[Records provided]

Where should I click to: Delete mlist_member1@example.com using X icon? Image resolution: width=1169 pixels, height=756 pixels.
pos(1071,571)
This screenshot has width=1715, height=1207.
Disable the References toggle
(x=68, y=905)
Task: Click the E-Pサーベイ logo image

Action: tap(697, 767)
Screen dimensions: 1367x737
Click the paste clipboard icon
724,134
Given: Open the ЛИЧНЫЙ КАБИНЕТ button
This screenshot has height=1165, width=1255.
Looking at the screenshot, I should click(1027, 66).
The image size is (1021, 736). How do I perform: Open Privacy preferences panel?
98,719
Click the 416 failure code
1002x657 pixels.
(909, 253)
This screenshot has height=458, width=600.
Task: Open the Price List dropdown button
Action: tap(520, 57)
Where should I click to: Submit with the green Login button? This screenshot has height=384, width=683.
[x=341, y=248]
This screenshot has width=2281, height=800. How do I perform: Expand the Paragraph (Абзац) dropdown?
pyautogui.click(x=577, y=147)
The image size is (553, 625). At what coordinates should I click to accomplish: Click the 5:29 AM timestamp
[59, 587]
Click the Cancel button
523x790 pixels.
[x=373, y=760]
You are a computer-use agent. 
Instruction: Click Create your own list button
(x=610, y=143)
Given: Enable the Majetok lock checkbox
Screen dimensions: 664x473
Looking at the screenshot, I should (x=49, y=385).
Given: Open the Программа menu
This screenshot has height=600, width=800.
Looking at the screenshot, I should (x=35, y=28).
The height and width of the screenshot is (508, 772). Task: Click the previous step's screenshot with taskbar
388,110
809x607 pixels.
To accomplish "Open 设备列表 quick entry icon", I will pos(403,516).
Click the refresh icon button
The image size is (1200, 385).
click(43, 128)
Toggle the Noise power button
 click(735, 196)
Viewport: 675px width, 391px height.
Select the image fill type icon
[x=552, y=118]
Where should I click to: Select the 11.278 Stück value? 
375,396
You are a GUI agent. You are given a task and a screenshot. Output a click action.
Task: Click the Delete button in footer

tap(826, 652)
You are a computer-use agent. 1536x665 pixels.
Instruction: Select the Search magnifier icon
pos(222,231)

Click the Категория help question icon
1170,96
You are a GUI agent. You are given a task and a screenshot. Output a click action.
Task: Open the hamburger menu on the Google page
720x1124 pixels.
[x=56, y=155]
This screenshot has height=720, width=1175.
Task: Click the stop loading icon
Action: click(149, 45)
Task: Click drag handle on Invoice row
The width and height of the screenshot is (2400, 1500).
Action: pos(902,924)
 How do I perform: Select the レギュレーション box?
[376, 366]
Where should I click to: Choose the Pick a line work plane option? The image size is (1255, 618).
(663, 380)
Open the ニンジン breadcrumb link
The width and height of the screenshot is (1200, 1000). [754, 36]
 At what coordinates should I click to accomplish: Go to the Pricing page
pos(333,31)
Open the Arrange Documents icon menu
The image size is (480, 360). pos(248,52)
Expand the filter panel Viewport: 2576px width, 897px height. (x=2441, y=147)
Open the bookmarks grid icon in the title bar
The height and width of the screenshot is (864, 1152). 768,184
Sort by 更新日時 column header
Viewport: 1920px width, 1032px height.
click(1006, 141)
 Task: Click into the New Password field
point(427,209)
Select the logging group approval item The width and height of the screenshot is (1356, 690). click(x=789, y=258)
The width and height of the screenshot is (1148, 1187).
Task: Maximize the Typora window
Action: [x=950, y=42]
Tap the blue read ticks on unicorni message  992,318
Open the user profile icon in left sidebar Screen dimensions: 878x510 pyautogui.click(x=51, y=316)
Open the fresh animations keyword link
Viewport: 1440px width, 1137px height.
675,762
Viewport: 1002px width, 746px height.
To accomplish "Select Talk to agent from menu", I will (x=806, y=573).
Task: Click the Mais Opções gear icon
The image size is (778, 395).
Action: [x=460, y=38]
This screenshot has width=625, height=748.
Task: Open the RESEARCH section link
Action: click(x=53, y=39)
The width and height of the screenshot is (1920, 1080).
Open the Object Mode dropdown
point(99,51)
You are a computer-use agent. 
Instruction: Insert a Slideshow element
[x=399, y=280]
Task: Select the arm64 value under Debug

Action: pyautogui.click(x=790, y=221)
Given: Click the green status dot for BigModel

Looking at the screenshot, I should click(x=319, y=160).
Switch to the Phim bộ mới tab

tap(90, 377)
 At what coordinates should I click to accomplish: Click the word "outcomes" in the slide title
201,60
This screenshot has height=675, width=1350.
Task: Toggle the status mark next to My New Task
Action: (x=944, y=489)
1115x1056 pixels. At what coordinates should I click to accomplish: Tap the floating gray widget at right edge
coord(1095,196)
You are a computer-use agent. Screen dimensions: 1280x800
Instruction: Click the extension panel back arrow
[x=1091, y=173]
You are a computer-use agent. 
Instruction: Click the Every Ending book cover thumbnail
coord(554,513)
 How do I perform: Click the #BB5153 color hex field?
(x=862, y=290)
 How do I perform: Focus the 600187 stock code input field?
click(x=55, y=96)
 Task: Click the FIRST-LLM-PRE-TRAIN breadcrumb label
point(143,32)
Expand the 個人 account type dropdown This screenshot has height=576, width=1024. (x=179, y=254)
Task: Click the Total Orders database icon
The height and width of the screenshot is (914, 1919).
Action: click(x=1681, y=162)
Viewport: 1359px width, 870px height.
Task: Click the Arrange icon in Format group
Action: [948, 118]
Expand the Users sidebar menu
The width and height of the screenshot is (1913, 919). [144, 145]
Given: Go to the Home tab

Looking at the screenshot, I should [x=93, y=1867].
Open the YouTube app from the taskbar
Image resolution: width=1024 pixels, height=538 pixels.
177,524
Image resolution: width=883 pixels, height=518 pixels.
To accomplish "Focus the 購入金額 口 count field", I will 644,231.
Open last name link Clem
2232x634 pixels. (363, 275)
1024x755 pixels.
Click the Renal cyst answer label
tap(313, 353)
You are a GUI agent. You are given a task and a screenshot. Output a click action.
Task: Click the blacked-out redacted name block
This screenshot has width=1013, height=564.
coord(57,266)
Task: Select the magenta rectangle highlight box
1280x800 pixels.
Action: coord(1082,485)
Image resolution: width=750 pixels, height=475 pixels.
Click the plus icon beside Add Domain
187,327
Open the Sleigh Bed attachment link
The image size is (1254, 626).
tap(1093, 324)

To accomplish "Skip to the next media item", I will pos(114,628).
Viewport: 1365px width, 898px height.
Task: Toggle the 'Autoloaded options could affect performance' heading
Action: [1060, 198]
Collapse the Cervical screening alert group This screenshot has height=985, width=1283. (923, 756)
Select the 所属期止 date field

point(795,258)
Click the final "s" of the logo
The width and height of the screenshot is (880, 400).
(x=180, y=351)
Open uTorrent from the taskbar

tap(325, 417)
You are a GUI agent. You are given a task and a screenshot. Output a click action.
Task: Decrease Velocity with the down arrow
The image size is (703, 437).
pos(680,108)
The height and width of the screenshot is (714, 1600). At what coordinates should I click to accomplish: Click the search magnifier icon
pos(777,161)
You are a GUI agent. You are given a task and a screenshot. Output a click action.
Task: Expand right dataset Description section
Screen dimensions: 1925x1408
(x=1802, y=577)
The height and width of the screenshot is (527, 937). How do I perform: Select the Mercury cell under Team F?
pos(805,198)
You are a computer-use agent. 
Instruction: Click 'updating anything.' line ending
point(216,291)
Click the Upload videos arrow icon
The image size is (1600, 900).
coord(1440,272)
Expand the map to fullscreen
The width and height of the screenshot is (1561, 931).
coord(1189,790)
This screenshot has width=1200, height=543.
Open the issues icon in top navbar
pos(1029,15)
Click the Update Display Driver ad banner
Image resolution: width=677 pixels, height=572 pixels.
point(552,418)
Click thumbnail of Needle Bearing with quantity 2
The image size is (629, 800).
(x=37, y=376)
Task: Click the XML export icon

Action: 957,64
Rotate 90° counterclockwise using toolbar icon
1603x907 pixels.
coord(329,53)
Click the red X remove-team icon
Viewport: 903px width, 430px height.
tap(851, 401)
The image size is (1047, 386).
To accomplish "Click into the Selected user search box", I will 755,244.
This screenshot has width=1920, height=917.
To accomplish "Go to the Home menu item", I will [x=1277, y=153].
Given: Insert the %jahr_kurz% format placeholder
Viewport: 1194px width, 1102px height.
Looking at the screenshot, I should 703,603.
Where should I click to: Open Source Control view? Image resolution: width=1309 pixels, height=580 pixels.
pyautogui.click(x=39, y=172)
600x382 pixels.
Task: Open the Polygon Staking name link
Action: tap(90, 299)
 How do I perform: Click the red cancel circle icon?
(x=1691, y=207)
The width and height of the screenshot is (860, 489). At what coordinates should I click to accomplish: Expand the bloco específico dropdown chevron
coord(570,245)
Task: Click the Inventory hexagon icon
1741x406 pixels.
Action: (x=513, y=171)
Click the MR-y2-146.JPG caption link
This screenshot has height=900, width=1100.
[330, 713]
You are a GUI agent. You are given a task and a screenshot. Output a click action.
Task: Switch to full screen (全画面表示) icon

[/Records provided]

## Exercise objective
Lines after the one containing "Given: Open the ЛИЧНЫЙ КАБИНЕТ button" are not part of the task. Output the entries exactly from their first line through that one.

## Output
Where should I click to: Delete mlist_member1@example.com using X icon? Image resolution: width=1169 pixels, height=756 pixels.
pos(1071,571)
This screenshot has width=1715, height=1207.
Disable the References toggle
(x=68, y=905)
Task: Click the E-Pサーベイ logo image

Action: tap(697, 767)
Screen dimensions: 1367x737
Click the paste clipboard icon
724,134
Given: Open the ЛИЧНЫЙ КАБИНЕТ button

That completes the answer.